• [DOCUMENT PASSAGE]:
Create Clean EPUBs using Calibre

There are several reasons to generate a clean EPUB.

  • Consistency. Consistent styles to maintain the same look and feel across platforms.
  • Simplicity. With fewer interactions between CSS styles, changes are easier to implement and track.
  • Human readable. Easy to find chapters, sections and styles.
  • Convertible. Simple styles lend to consistent conversions between formats. Creates Microsoft Word documents with fewer embedded Styles.

Of course, there are disadvantages.

  • Investment. Generating documents requires time and effort. However, since the the styles are reusable, the level of effort for future releases is reduced.
  • Technical knowledge. This requires more than a passing familiarity with Markdown, XHTML, CSS, and Calibre. However, there is pleny of documentation available online to help.

While the disadvantages can dissuade people from experimenting with this capability, I found it simplified my eBook submission process. I can target Draft2Digital, Google Play, and Amazon Kindle, using one EPUB, and maintain advanced formatting like realistic text messaging throughout.

This tutorial focuses on features Calibre offers to make EPUB management easier. These tips and tricks may prove invaluable for debugging an eBook in the future.

Jump to topic:

So let’s move on to the hard stuff:

Normalise and Scrub the Manuscript

This process is covered under the following tutorials:

Generate an EPUB

With an appropriately formatted Markdown document, you must:

  • Import the manuscript into Calibre:
    • Click on Add Books.
    • Select the Markdown manuscript.
    • Click on Open.
    • A new entry will appear.

Note

Some versions of Calibre fail while converting Markdown manuscripts when images are referenced. If this occurs, use placeholders for these images in the Markdown manuscript and try again.

  • Update the metadata;
    • Select book entry.
    • Click on Edit metadata
    • Edit the match your eBook information, which includes uploading the cover.
    • Click on OK.
Clean EPUB Tutorial. Calibre Metadata Screen.
View of the Metadata for an Ebook.

Note

The Tags section of the metadata is an excellent place to store keywords used for book submissions.

  • Convert the Markdown to an EPUB.
    • Select book entry.
    • Click on Convert Books
    • Set Input format to MD
    • Set Output format to EPUB
    • Click on TXT input
    • Set Formatting style to markdown
    • Uncheck all boxes under Markdown.
    • Click on OK.
Clean EPUB Tutorial.  Calibre conversion screen.
View of the Conversion screen in Calibre with options.
  • (Optional) Remove the Markdown manuscript after conversion. The EPUB will serve as our default source document for future conversions.

• [COMPLETE THE FOLLOWING]:
(A) Summarize the Calibre tutorial in two sentences.
(B) Copy the Calibre tutorial word for word, starting with "There are several" and going on through "there are disadvantages.".
None of the records are needed for work on the Calibre tutorial.

• [INFORMATION SUPPLIED]:
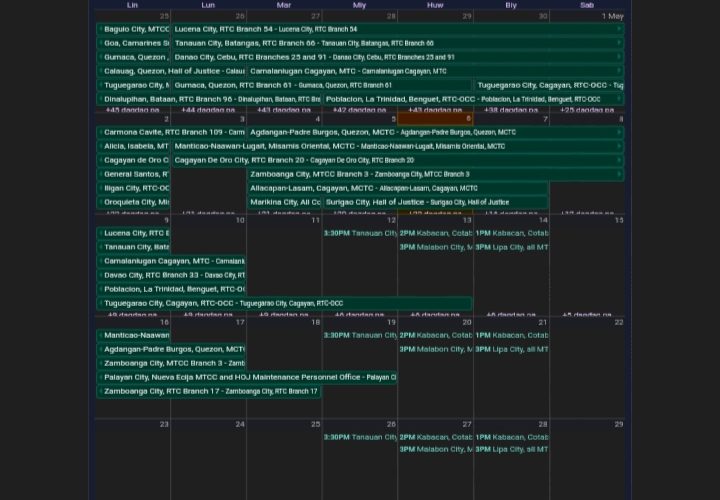Image resolution: width=720 pixels, height=500 pixels.
Task: Click continuation arrow at end of Lucena City Branch 54 bar
Action: click(x=619, y=29)
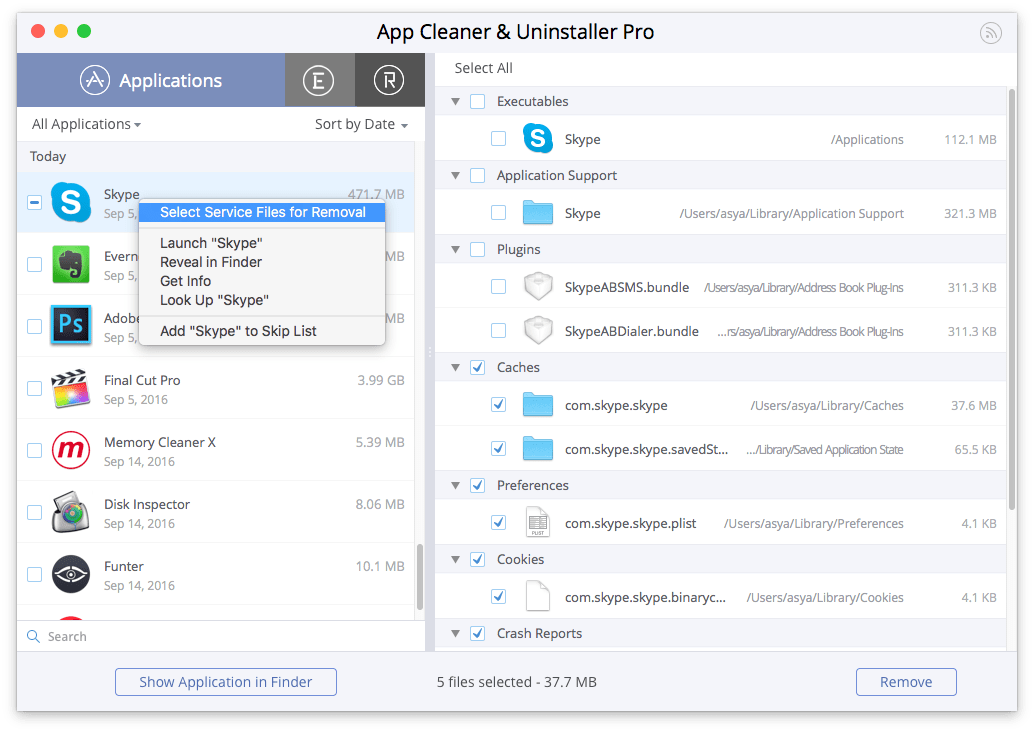Uncheck com.skype.skype under Caches
1034x732 pixels.
(498, 406)
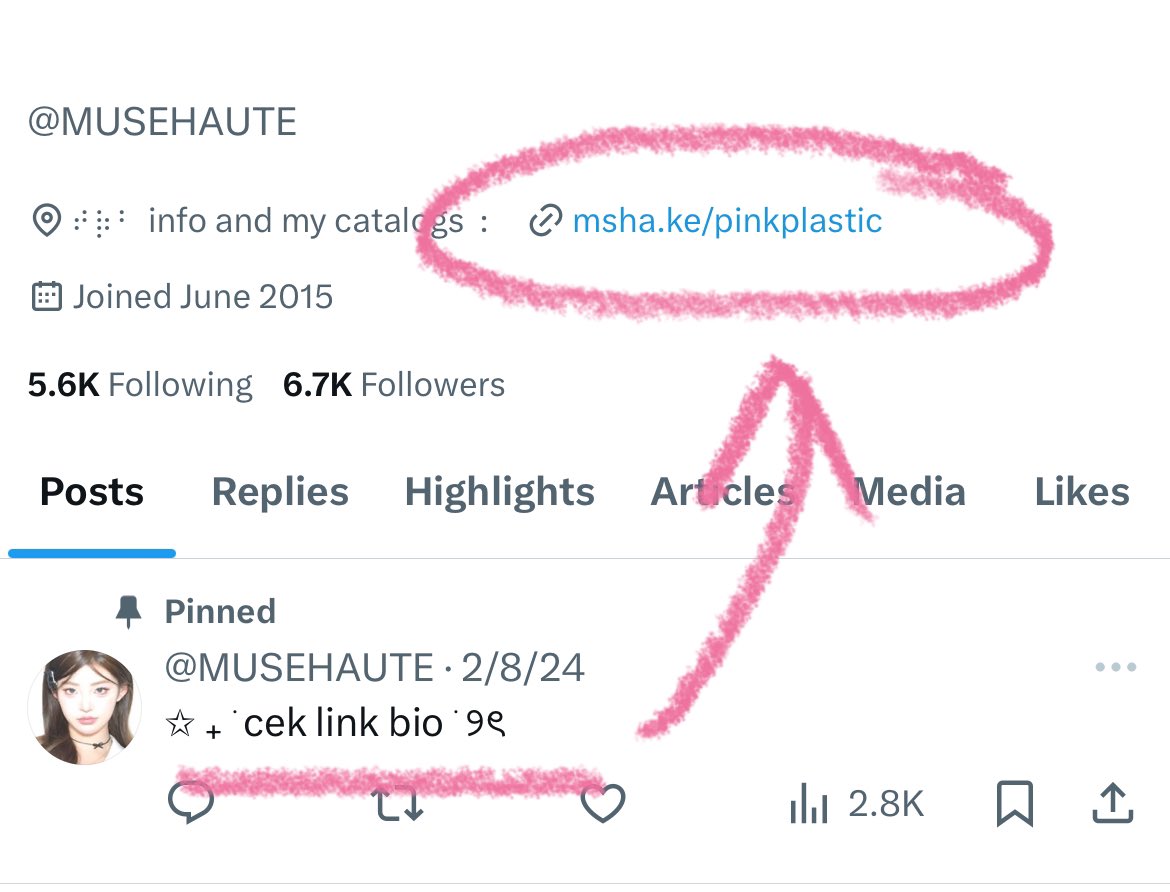Switch to the Replies tab
Image resolution: width=1170 pixels, height=892 pixels.
[280, 492]
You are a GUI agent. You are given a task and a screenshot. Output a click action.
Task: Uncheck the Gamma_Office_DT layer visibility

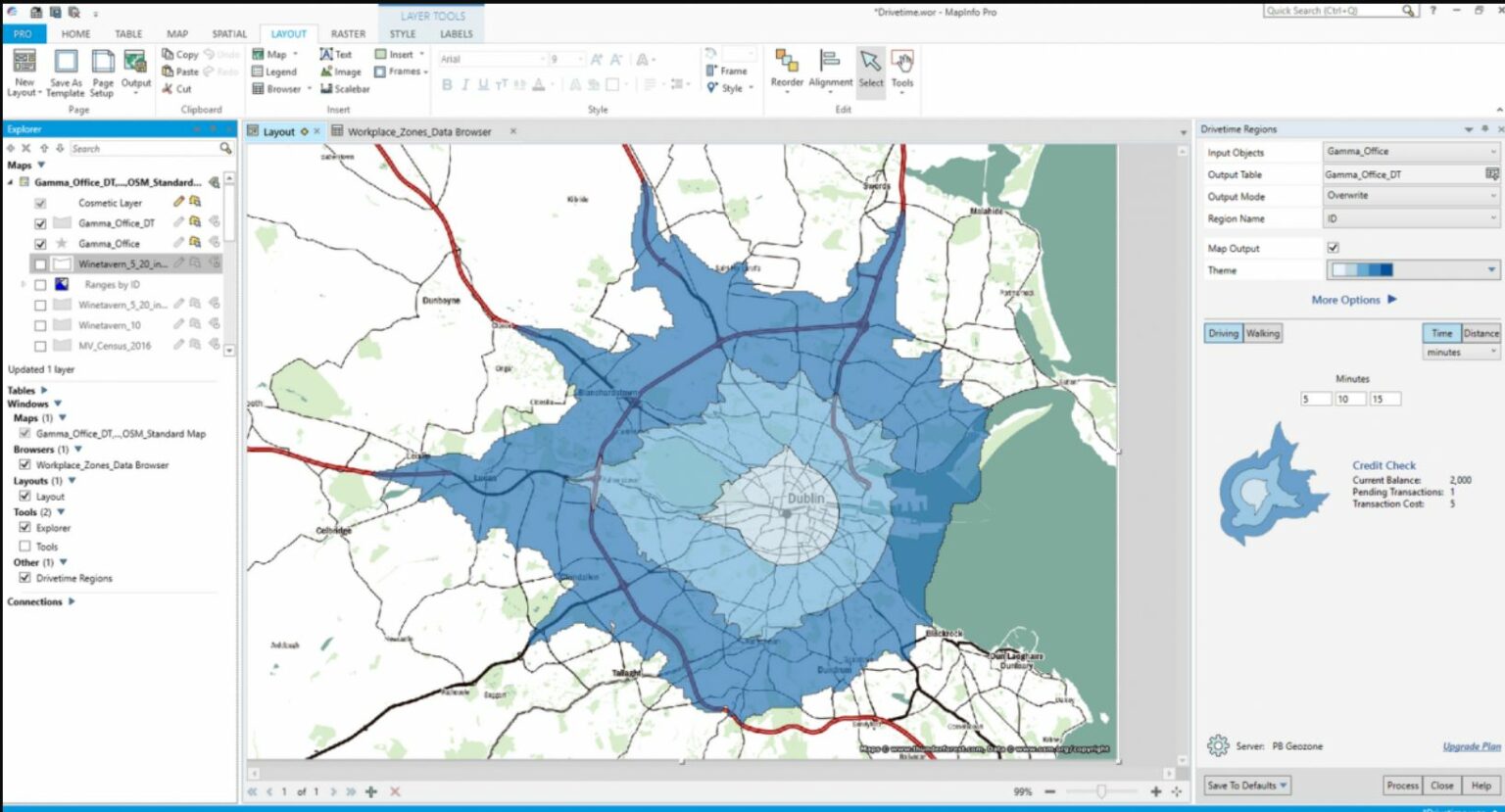[40, 223]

• [THE RESULTS]:
(A) The Calibre tutorial says that clean EPUBs offer consistency, simplicity, readability and easier conversion between formats, though they take time and require technical knowledge of Markdown, XHTML, CSS and Calibre. It then explains how to import a Markdown manuscript into Calibre, update its metadata and convert it to an EPUB, which can serve as the source document for future conversions.

(B)
There are several reasons to generate a clean EPUB.

  • Consistency. Consistent styles to maintain the same look and feel across platforms.
  • Simplicity. With fewer interactions between CSS styles, changes are easier to implement and track.
  • Human readable. Easy to find chapters, sections and styles.
  • Convertible. Simple styles lend to consistent conversions between formats. Creates Microsoft Word documents with fewer embedded Styles.

Of course, there are disadvantages.